# Task to complete
Copy, word for word, the lines of the entries below between the one with "Given: Click the" and the one with "Screen dimensions: 1044x495", inclusive, and leave out everything else.

Start of Extracted data

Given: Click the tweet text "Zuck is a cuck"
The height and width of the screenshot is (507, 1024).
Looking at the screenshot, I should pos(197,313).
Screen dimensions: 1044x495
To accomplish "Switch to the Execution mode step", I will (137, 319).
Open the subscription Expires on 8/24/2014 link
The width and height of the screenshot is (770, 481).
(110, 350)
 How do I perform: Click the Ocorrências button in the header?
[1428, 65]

End of Extracted data
Start of Extracted data

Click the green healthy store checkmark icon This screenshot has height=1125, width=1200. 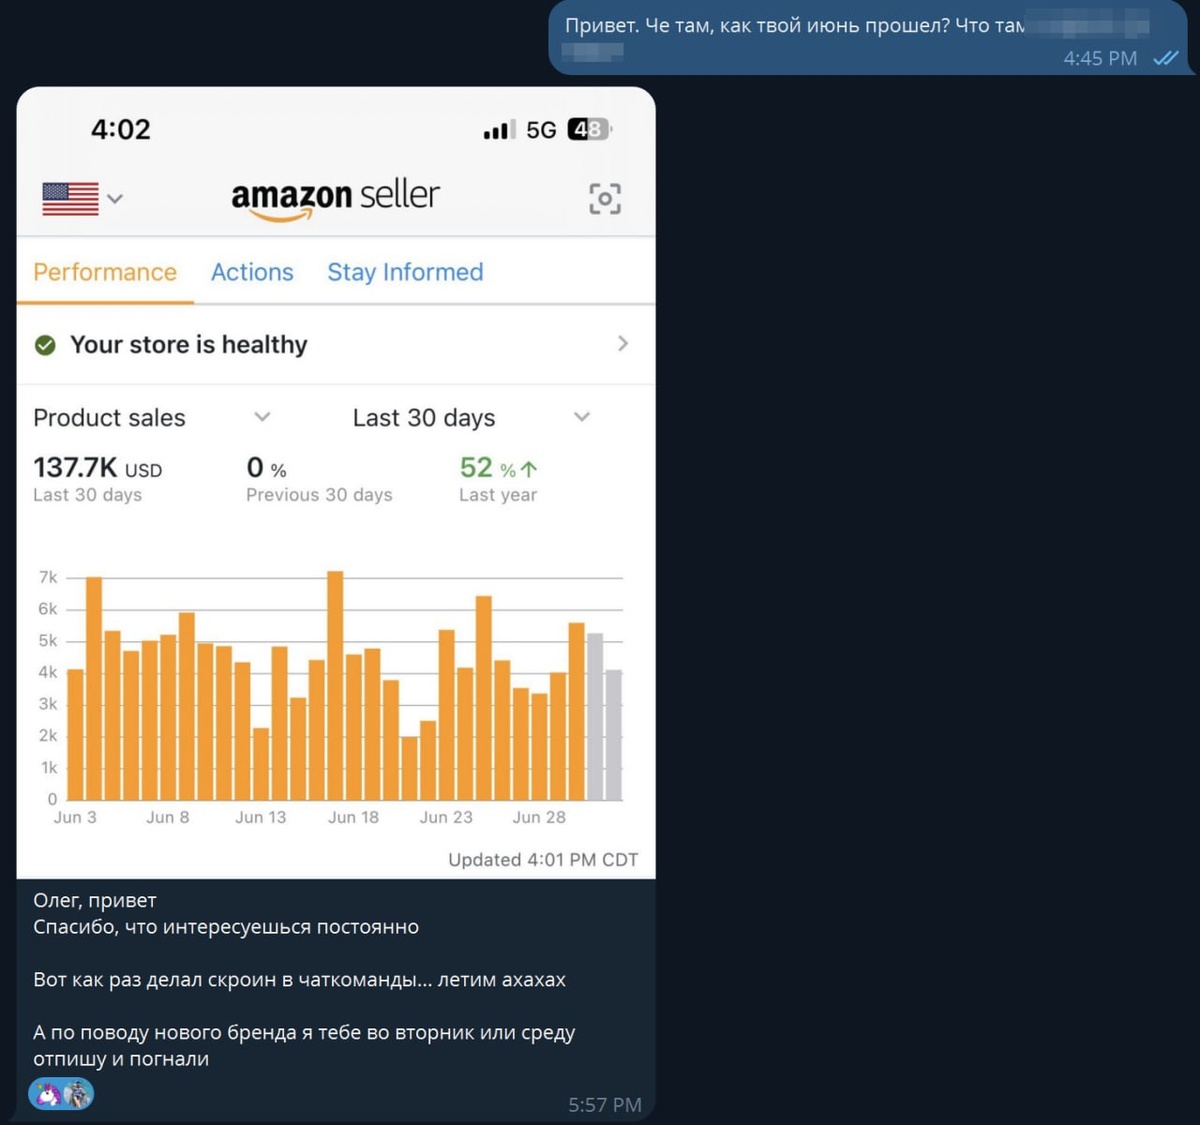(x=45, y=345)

End of Extracted data

# Answer space
Given: Click the tweet text "Zuck is a cuck"
The height and width of the screenshot is (507, 1024).
Looking at the screenshot, I should pos(197,313).
Screen dimensions: 1044x495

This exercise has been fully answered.